● **TASK BRIEF**
Go to the line below containing "Task: Toggle Active cell for member 1-10" and print exactly from there through the line containing "Task: Click Bitcoin", both included. Print nothing else.

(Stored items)
************
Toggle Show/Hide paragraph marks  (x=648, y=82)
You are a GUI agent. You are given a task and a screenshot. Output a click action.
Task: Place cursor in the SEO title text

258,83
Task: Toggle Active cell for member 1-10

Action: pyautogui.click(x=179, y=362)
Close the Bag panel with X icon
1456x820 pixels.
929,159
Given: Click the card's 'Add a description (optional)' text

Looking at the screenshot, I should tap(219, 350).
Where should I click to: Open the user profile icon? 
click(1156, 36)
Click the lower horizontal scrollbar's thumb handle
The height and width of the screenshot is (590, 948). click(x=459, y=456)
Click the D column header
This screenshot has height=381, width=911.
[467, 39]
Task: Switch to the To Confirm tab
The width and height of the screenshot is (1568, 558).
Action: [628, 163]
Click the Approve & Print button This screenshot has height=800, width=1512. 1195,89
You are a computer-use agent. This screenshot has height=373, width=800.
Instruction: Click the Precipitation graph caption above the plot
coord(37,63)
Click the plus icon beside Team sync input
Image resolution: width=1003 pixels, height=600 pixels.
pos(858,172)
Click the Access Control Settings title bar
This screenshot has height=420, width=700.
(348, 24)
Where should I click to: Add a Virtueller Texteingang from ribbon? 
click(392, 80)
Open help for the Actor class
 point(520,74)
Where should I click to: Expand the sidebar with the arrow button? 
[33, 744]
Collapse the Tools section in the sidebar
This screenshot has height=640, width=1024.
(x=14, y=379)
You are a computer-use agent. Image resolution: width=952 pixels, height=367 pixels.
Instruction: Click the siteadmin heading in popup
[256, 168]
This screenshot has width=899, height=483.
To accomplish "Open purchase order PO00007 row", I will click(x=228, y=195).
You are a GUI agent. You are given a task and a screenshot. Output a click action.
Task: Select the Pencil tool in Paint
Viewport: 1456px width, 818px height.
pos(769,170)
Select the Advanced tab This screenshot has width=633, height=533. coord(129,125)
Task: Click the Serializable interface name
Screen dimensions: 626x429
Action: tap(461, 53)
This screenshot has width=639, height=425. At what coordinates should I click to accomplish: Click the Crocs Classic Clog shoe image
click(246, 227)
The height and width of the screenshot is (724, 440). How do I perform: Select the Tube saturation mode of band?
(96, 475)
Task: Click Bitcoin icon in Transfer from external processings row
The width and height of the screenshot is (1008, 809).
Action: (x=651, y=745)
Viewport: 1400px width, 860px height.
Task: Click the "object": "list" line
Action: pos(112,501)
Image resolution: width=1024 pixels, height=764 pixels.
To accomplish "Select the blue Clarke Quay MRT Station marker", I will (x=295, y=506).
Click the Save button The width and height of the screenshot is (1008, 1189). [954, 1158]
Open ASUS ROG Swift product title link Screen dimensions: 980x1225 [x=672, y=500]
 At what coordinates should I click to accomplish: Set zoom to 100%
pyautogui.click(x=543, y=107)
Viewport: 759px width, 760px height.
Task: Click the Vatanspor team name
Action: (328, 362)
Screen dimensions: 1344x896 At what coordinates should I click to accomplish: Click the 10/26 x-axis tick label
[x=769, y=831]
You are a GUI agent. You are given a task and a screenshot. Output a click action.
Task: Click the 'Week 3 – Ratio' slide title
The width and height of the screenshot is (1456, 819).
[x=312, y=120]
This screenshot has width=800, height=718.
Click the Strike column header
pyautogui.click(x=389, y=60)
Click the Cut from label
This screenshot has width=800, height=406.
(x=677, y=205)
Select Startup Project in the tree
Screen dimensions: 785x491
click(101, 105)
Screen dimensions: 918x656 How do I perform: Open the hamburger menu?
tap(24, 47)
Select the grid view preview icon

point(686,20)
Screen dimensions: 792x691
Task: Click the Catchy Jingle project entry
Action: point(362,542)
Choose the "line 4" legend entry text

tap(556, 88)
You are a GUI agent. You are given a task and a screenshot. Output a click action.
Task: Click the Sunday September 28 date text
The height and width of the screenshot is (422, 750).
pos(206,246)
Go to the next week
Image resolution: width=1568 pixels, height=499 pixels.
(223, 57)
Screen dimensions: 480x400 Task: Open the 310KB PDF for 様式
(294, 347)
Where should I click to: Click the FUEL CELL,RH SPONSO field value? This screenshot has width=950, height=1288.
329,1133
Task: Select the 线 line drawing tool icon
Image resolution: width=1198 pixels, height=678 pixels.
************
● **RESULT OF THE TASK**
Task: Toggle Active cell for member 1-10

Action: pyautogui.click(x=179, y=362)
Close the Bag panel with X icon
1456x820 pixels.
929,159
Given: Click the card's 'Add a description (optional)' text

Looking at the screenshot, I should tap(219, 350).
Where should I click to: Open the user profile icon? 
click(1156, 36)
Click the lower horizontal scrollbar's thumb handle
The height and width of the screenshot is (590, 948). click(x=459, y=456)
Click the D column header
This screenshot has height=381, width=911.
[467, 39]
Task: Switch to the To Confirm tab
The width and height of the screenshot is (1568, 558).
Action: [628, 163]
Click the Approve & Print button This screenshot has height=800, width=1512. 1195,89
You are a computer-use agent. This screenshot has height=373, width=800.
Instruction: Click the Precipitation graph caption above the plot
coord(37,63)
Click the plus icon beside Team sync input
Image resolution: width=1003 pixels, height=600 pixels.
pos(858,172)
Click the Access Control Settings title bar
This screenshot has height=420, width=700.
(348, 24)
Where should I click to: Add a Virtueller Texteingang from ribbon? 
click(392, 80)
Open help for the Actor class
 point(520,74)
Where should I click to: Expand the sidebar with the arrow button? 
[33, 744]
Collapse the Tools section in the sidebar
This screenshot has height=640, width=1024.
(x=14, y=379)
You are a computer-use agent. Image resolution: width=952 pixels, height=367 pixels.
Instruction: Click the siteadmin heading in popup
[256, 168]
This screenshot has width=899, height=483.
To accomplish "Open purchase order PO00007 row", I will click(x=228, y=195).
You are a GUI agent. You are given a task and a screenshot. Output a click action.
Task: Select the Pencil tool in Paint
Viewport: 1456px width, 818px height.
pos(769,170)
Select the Advanced tab This screenshot has width=633, height=533. coord(129,125)
Task: Click the Serializable interface name
Screen dimensions: 626x429
Action: tap(461, 53)
This screenshot has width=639, height=425. At what coordinates should I click to accomplish: Click the Crocs Classic Clog shoe image
click(246, 227)
The height and width of the screenshot is (724, 440). How do I perform: Select the Tube saturation mode of band?
(96, 475)
Task: Click Bitcoin icon in Transfer from external processings row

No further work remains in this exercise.